The activity begins with an applet demo showing the hands of a clock moving in various positions while a number appears on the alarm bell at the top of the clock. The user is asked to determine what this number represents.

The next page allows the user to control the speed of the hands and to choose the base of the clock face. The following page allows the user to set the clock manually by clicking and dragging each hand. Whenever a time is set, a number appears on the alarm bell. Suggestions are given to help the viewer determine the relation between the time and the number on the alarm bell. Eventually the viewer discovers that the number on the alarm bell is the sum of the digits enclosed between the hands on the clock, starting from the hour hand and proceeding clockwise to the minute hand.

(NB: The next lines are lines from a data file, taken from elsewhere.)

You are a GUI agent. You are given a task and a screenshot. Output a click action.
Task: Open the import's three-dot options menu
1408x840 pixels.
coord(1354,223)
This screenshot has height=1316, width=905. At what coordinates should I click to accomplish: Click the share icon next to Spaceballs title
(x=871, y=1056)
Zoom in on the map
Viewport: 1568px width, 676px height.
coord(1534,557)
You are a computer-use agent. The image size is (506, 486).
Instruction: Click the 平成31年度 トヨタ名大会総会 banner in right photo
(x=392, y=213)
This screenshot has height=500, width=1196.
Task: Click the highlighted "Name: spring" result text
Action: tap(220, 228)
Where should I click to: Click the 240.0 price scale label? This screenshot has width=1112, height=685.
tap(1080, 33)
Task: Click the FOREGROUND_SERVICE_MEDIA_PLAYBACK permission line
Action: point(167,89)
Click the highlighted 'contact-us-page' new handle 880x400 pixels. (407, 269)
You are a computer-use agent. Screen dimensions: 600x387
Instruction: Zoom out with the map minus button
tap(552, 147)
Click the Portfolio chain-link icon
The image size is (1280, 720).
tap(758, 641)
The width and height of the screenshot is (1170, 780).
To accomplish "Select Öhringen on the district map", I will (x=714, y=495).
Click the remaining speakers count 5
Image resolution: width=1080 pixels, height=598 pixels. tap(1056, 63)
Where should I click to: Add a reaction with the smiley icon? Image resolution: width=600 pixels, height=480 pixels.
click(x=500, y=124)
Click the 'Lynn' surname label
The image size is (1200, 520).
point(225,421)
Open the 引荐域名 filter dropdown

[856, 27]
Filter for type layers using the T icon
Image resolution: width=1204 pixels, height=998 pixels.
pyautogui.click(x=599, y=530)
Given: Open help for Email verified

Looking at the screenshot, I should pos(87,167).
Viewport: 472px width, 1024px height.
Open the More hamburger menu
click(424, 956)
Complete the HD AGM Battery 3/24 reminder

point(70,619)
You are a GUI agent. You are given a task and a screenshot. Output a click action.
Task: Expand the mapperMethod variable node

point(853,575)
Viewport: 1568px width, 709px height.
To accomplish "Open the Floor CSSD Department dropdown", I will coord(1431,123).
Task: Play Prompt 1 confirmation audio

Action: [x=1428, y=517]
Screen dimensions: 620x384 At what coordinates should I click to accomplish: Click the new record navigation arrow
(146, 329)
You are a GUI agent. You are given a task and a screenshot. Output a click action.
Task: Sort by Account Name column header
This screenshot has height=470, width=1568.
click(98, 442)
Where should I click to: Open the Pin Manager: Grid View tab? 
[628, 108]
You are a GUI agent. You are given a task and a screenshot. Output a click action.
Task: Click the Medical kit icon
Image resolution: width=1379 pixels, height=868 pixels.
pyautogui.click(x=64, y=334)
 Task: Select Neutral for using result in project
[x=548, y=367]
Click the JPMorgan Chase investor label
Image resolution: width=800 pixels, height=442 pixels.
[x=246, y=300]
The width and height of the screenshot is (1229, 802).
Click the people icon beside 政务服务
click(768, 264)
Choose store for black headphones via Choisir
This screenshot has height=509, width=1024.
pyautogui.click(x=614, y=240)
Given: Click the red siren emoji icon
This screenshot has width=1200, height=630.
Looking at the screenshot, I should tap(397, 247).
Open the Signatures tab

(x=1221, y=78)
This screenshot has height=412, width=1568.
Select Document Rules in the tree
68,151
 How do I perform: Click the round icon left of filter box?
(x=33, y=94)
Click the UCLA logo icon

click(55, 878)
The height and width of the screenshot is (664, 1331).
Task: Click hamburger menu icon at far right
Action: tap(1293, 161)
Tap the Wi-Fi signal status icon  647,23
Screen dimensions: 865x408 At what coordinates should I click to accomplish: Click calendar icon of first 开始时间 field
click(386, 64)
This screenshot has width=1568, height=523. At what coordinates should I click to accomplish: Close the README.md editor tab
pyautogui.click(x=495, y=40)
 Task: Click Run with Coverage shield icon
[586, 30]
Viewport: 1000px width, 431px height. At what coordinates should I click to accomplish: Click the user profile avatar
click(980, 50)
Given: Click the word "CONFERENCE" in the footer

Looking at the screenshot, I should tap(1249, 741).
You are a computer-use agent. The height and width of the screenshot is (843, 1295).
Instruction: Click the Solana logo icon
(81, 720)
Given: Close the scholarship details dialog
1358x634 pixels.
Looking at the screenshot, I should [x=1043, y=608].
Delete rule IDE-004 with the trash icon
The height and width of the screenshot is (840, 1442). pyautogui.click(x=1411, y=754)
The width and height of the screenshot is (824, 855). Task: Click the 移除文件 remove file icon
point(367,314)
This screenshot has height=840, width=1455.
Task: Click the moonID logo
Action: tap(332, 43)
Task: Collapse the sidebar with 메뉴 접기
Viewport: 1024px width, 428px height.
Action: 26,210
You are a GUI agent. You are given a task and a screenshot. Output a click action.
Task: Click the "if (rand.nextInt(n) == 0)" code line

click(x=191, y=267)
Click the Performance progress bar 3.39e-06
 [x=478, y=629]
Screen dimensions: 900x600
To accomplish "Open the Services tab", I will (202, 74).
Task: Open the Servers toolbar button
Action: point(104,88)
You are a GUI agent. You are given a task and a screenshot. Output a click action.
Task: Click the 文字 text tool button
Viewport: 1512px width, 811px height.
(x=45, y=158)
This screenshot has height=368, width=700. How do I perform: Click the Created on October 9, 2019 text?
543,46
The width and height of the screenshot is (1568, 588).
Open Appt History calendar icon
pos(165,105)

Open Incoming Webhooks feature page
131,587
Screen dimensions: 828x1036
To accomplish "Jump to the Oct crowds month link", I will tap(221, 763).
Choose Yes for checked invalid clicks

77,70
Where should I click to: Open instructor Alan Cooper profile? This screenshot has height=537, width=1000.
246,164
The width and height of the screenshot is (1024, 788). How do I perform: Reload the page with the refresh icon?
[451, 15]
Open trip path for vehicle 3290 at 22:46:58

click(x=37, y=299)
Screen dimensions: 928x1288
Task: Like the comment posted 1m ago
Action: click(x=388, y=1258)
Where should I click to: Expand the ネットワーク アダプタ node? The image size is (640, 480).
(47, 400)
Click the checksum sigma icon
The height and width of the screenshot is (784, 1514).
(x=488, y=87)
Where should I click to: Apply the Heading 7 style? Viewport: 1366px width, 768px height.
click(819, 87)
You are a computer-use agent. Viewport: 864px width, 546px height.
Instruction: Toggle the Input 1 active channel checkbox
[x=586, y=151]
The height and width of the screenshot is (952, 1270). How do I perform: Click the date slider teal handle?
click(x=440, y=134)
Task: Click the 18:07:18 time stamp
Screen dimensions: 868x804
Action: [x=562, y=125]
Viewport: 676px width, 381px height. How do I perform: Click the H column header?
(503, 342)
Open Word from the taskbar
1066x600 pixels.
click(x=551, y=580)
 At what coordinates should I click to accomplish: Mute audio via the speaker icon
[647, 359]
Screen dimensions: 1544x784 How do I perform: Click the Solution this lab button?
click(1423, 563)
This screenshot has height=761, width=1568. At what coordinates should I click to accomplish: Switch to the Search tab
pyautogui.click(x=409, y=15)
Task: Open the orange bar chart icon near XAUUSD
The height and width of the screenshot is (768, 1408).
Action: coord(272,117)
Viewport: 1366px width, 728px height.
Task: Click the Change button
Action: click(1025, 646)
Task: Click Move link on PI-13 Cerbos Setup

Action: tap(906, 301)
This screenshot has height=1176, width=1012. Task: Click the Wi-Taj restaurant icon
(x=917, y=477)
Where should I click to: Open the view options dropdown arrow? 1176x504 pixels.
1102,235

The next page allows the user to enter a number on the alarm bell (a candidate for the sum) and the computer automatically shows all positions of the hands corresponding to this number (if any exist), or announces that there are no solutions.

The next page presents a Clock Game. A number appears at random on the clock face, and the player's challenge is to place the hands in such a position that the sum of the digits enclosed between the hands is equal to the number on the clock face. The game can be played at different levels of difficulty. At level k the clock hands surround k clock digits. For example, at level 3 the number shown on a base 12 clock face could be 24, and there are two solutions: 7+8+9 and 11+12+1. The player will soon learn that the first solution can be obtained by averaging, because one-third of 24 is 8.

The ultimate goal of this activity is to have the user discover (with the help of tutorials) properties of sums of integers in arithmetic progression. Sometimes the numbers being added are consecutive, as in the foregoing example 7+8+9 = 24. The game becomes more interesting when the numbers being added overlap the clock base, as in the example 11+12+1 = 24.

Several variations of the Clock Game are also being considered. For example, the numbers on the clock face need not be consecutive but can be in any arithmetic progression.